October 15, 2021 - Friday
Me & Marme took the kids to Linvilla Orchards today and Evie met us there! I’m really glad we got a chance to visit with her, even though I’m still definitely not at my best. I was snappy and impatient with the kids and really let every single little thing dig under my skin. It really wasn’t a bad time, although all of my thoughts about it are bad right this minute. The kids had a great time. They played, fed chickens and ducks, got to pick out pumpkins, and had popcorn and funnel cake (courtesy of mommom)! There were a few emotional breakdowns from Ruby and Ollie (and ME, inwardly!!!), but all-in-all, the kids behaved and we had a nice time.
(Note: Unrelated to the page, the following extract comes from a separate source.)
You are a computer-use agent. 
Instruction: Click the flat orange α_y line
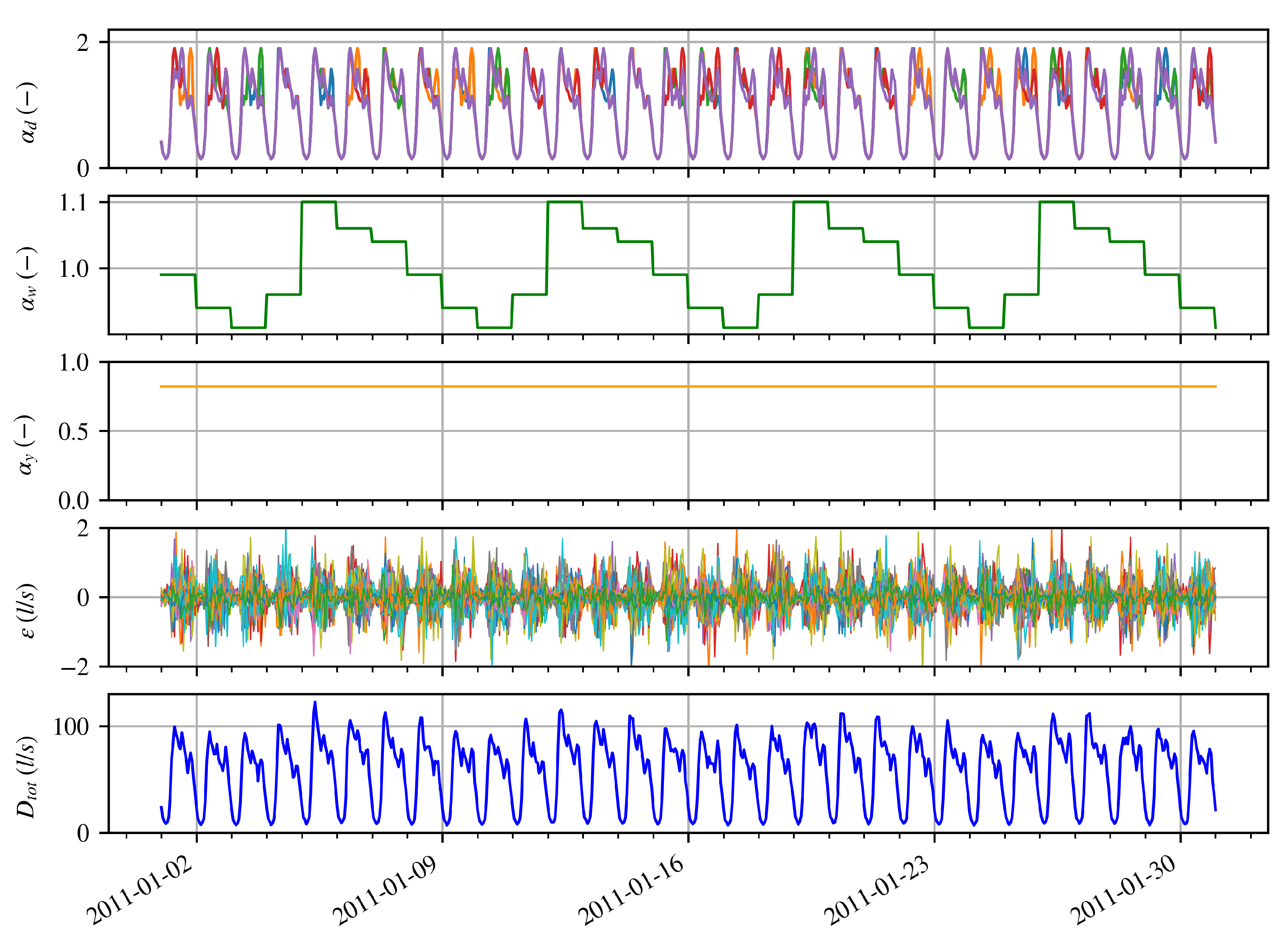coord(571,386)
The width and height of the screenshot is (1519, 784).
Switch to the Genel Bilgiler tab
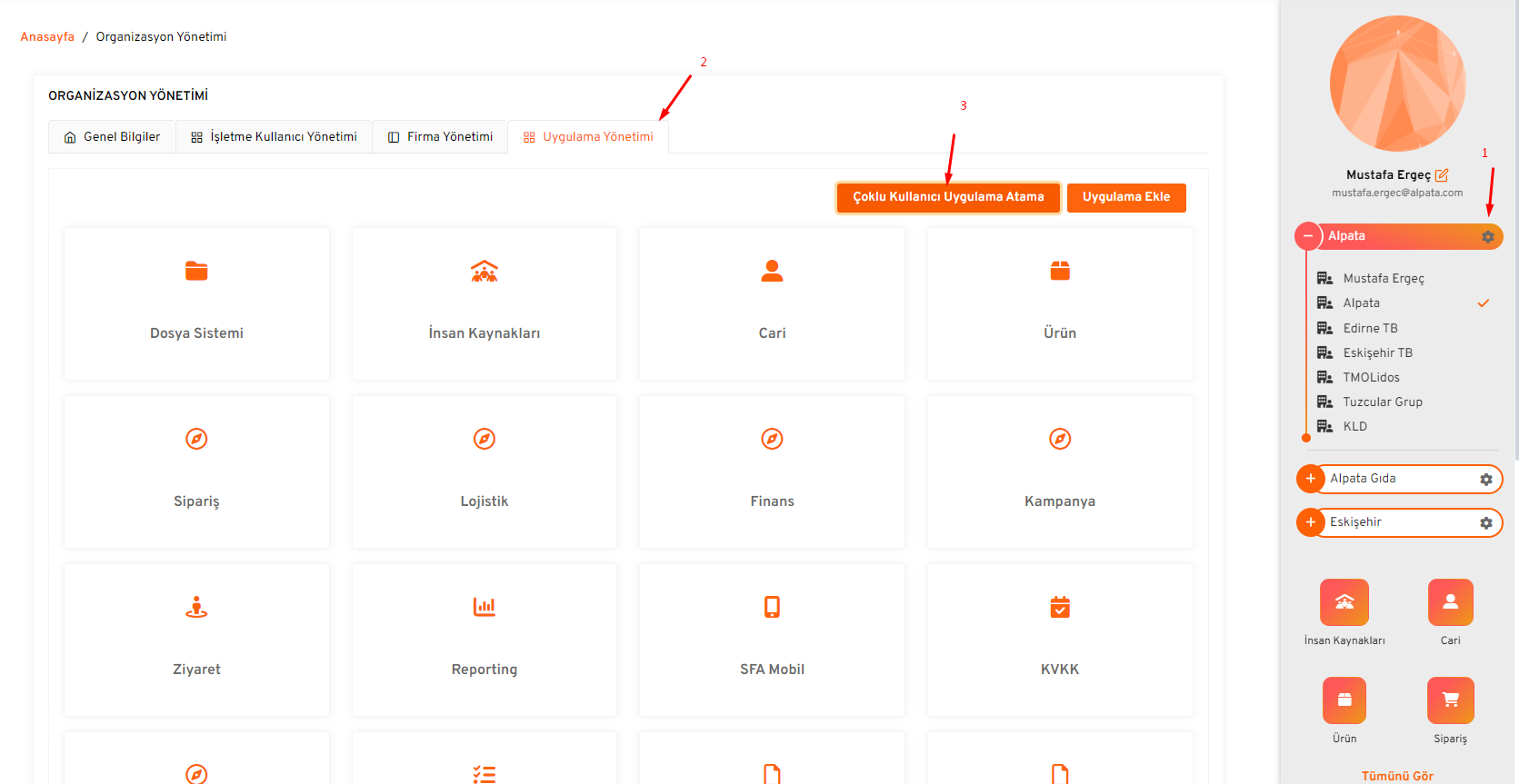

Mommom, sadly, was having a lot of joint pain while we were there and I have a feeling Evie was pretty put off by my terrible mood and impatience with the kids, but I can’t assign feelings to her. For all I know, she had a wonderful time. *shrug*
Thinking about it though, and boy have I been thinking about
it a lot, attitude really does affect everything SO drastically. If I hadn’t
been grumpy at Linvilla, I would probably be looking back on this whole
experience much differently. It’s sad, knowing that I wasted a perfectly good
opportunity to enjoy myself. Ugh, I wish I could snap out of this anger and
resentment that have been festering in me. It’s not fair to anyone around me
and it’s not even fair to myself.
This afternoon, we grabbed a pizza from Claymont Steak Shop
(after much argument and debate) and OMG it was DELICIOUS. I’m so glad we got
it. I have to say, it’s my favorite pizza. It just is. I’ve typed it, so now
it’s official. We drove to the Iron Hill Park and I ate pizza while the kids
played for a while. Afterwards, we went over to Patrick and Erin’s and had a
really nice evening with his family. There was good food, good company,
laughter, and happy, happy, happy children. Goodness, the kids have so much fun
with their cousins! Clemi and Katie are so sweet together (and of course Ruby
tags along!), Ollie and Tommie are cute too, but aren’t really playing together
much. But, probably my favorite cousin part, was seeing Jonas being “in” with
the big cousins. He’s the youngest of the bunch, being 9 and at least 3 years
behind the next youngest, but they include him and talk to him and they all get
super weird and have weird jokes and good times. It makes me feel a pang of
homesickness, honestly, because we have no family where we live and we have
this big group that loves us so much here. But we tried the DE thing and it
didn’t work, so I can’t regret our decision. It’s still tough to leave so much
love behind though, especially when I think about the kids. Cousin best friends
are so much fun.
I’m sitting here alone at my parents, since Ben decided to stay at Patrick’s tonight, and it is getting VERY late. 11:20 already. I have to go to sleep. But one more thought. I sat in traffic for an hour tonight on the way home and even though it was such a waste of time, it wasn’t that bad. Me and the kids all talked and joked and asked questions, so rather than coming here feeling more defeated, I came here feeling equally defeated, but maybe a little bit heartened. I was reminded AGAIN, that our attitude determines our outcome. So, thanks traffic jam (although it was caused by a likely horrific accident and I shouldn’t be thankful for that at all).